A Novel Approach to Intrusion Detection System using Rough Set Theory and Incremental SVM
Ghanshyam Prasad Dubey1, Prof. Neetesh Gupta2, Rakesh K Bhujade3
1Ghanshyam Prasad Dubey is M.Tech Scholar in Department of Information Technology, Technocrats Institute of Technology, Bhopal. India.
2Prof. Neetesh Gupta is working as Head, Department of Information Technology, Technocrats Institute of Technology, Bhopal, India.
3Rakesh K Bhujade is working as Associate Professor Technocrats Institute of Technology, Bhopal, India.
Manuscript received on February 20, 2011. | Revised Manuscript received on February 27, 2011. | Manuscript published on March 05, 2011. | PP: 14-18 | Volume-1 Issue-1, March 2011. | Retrieval Number: A005021111
Open Access | Ethics and Policies | Cite | Mendeley
© The Authors. Published By: Blue Eyes Intelligence Engineering and Sciences Publication (BEIESP). This is an open access article under the CC BY-NC-ND license (http://creativecommons.org/licenses/by-nc-nd/4.0/)

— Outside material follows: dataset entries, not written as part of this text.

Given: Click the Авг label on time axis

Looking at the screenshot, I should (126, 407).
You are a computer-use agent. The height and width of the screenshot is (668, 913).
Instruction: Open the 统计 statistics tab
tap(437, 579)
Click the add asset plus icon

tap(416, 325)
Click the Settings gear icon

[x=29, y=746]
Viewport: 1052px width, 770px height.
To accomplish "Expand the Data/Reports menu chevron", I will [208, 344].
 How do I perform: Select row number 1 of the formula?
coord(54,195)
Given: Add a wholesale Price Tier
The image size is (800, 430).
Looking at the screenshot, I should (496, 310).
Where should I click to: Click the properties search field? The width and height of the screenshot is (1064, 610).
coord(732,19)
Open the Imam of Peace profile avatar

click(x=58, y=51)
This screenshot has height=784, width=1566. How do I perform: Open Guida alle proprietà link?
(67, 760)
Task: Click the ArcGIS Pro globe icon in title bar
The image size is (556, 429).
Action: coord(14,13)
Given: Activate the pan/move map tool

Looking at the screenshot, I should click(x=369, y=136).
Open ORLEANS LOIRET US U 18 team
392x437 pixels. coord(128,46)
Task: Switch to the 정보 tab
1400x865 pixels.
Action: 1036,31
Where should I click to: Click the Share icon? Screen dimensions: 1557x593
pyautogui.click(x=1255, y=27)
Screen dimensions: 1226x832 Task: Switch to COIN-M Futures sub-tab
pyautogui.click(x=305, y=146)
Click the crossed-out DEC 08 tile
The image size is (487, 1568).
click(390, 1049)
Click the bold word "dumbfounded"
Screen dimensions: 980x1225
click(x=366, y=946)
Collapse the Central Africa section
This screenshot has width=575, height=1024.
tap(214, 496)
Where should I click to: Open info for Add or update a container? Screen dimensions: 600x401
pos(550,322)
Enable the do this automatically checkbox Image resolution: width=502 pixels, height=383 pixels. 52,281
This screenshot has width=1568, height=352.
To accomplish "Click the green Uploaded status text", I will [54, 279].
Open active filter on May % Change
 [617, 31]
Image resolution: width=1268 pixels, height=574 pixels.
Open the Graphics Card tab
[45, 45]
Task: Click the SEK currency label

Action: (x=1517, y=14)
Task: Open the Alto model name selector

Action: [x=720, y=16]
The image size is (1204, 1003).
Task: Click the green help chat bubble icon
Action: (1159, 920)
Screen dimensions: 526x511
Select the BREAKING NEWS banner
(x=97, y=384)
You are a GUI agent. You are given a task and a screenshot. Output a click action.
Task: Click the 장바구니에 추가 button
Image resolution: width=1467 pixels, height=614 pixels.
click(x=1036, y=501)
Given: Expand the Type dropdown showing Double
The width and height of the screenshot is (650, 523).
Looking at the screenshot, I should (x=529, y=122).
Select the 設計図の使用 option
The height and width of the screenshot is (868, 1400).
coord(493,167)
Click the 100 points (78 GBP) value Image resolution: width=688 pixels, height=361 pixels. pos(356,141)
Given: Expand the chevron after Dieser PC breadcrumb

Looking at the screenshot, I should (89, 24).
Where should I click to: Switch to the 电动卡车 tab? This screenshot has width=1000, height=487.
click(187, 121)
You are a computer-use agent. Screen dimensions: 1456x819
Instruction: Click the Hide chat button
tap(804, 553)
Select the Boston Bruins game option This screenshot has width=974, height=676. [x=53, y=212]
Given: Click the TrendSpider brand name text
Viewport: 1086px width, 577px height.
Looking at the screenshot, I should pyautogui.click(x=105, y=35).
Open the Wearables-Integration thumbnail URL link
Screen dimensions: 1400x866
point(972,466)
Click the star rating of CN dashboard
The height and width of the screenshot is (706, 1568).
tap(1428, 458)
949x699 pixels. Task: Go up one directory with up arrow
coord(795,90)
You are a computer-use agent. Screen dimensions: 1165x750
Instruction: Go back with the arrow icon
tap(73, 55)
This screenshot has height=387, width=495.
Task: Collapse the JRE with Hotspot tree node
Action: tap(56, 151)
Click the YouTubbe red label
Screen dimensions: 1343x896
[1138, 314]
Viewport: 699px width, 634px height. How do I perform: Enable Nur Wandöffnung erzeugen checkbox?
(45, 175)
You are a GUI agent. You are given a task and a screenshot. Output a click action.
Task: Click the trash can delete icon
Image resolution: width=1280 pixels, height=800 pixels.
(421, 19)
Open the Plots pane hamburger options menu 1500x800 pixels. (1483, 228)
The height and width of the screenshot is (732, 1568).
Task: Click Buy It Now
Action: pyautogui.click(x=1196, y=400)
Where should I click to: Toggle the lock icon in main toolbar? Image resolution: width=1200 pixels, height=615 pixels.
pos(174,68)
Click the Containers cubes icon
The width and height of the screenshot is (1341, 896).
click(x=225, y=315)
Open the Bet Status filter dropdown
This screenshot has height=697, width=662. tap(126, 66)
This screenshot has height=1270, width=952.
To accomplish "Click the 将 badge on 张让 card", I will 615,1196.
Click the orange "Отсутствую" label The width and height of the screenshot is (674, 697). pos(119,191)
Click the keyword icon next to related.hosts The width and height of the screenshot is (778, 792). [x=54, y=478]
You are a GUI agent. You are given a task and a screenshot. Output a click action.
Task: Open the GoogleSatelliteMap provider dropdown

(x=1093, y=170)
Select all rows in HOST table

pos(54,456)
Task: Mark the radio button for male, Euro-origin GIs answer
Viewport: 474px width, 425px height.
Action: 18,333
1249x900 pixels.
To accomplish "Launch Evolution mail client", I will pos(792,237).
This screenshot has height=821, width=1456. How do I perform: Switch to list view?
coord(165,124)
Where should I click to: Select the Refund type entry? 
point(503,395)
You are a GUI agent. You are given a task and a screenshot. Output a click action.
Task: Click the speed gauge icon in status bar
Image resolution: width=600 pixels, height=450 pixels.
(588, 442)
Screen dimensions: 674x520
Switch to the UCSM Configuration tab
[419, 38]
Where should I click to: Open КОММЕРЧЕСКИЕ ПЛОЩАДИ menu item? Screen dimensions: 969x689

Abstract: Intrusion Detection System (IDS) is software and/or hardware designed to detect unwanted attempts at accessing, manipulating, and/or disabling of computer systems, mainly through a network, such as the Internet. These attempts may take the form of attacks, as examples, by crackers, malware and/or disgruntled employees. An IDS cannot directly detect attacks within properly encrypted trafficOn detection of such sign triggers of IDS to report them generate the alerts. These alerts are presented to a human analyst who evaluates them and initiates an adequate response. In Practice, IDSs have been observed to trigger thousands of alerts per day, most of which are mistakenly triggered by begin events such as false positive. This makes it extremely difficult for the analyst to correctly identify alerts related to attack such as a true positive. Recently data mining methods have gained importance in addressing network security issues, including network intrusion detection. Intrusion detection systems aim to identify attacks with a high detection rate and a low false positive. We use RST (Rough Set Theory) and Incremental SVM (Support Vector Machine) to detect intrusions. First, RST is used to preprocess the data and reduce the dimensions. Next, the features were selected by RST will be sent to SVM model to learn and test respectively. The method is effective to decrease the space density of data. Using this method, it can overcome the shortages of SVM time-consuming of training and massive dataset storage. The simulation experiments with KDD Cup 1999 data demonstrate that our proposed method achieves the increasing performance for intrusion detection.
Keywords: Intrusion Detection, Support Vector Machine, Rough Set Theory, Data Mining.